The most damning thing I could say about Professor Layton and the Curious Village is that it adheres to its premise perhaps beyond the realm of believability. Maybe that doesn’t make sense, but when a supposed murder occurs and everyone should, ostensibly, be freaking out, it’s not abnormal to have someone say, “Well, hey, that actually reminds me of a puzzle…”
It’s that thing where you’re thinking, “Guys, I’m trying to solve a murder here. Will someone…ANYONE stop being an obtrusive pain in the ass and help me figure out who murdered your nephew?” Such is life in the town of St. Mystere. As many of the locals tell me, it’s a puzzle town. They’re bananas about puzzles.
Honestly it’s only an issue when I feel like the narrative is straining to introduce a reason why one of the 100+ puzzles is being presented to me. Even then, what’s the harm?
The point of Layton, naturally, is not to see a story, although some fans might argue otherwise. It is to solve as many puzzles as they can find and fit into the game. Puzzle design ranges from classic river crossing puzzles to block sliding, logic, mathematical, you name it. If there’s a type of puzzle out there it’s in the game.
Which is kind of awesome, really, because you rarely run into puzzles that are too similar to each other. In one you might be trying to figure out geometric identities, but the next might just be a logic puzzle whose answer is derived from careful reading rather than straining the old grey matter.
I didn’t expect to love Layton given the fact that it’s widely regarded as a :scoff: casual game, but playing Puzzle Agent this summer proved that a quirky story was a fantastic framing device for a straight brainteaser type of game. I’m still pretty far from beating Layton, but, for what it’s worth, I’d say that Puzzle Agent had the more charming cast and story.

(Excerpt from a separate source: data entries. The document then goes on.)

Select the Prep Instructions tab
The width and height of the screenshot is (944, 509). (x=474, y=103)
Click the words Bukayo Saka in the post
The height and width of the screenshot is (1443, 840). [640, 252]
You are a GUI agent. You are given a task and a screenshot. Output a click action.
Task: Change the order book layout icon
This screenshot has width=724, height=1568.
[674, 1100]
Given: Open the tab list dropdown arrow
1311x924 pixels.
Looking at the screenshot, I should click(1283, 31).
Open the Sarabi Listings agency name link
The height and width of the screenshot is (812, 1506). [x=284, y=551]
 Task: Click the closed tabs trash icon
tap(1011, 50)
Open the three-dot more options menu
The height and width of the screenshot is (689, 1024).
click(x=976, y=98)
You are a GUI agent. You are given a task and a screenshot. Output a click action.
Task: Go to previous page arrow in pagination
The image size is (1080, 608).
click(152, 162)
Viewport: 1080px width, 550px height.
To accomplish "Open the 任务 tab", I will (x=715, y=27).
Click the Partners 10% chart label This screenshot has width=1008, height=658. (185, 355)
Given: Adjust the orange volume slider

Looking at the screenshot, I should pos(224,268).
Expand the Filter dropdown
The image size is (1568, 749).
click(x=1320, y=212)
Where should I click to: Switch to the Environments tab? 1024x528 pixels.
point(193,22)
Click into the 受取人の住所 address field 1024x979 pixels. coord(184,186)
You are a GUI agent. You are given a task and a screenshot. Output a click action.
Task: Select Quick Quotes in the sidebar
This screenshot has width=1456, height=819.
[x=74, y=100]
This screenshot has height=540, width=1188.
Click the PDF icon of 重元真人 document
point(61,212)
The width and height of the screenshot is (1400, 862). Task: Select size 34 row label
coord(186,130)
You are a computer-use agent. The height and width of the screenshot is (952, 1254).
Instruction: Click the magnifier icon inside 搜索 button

Oh, and on a final note (but not FINAL final, I mean, I’m only in Ch 3 of Layton), I wanted to mention that I am super lucky that the Nintendo DS was a region free system. I definitely wasn’t paying enough attention when I ordered my used copy because I found myself with the EU version of the game which, for reasons I don’t quite understand, differ beyond simply having extra ‘u’s in color or an ‘s’ in realise. There was at least one puzzle, that I know of, that involves digital clocks in the US version, but analog clocks in the EU. The puzzles that are changed from JP for Western audiences naturally make more sense, since you can’t have kanji puzzles in English, but this clock thing is baffling to me.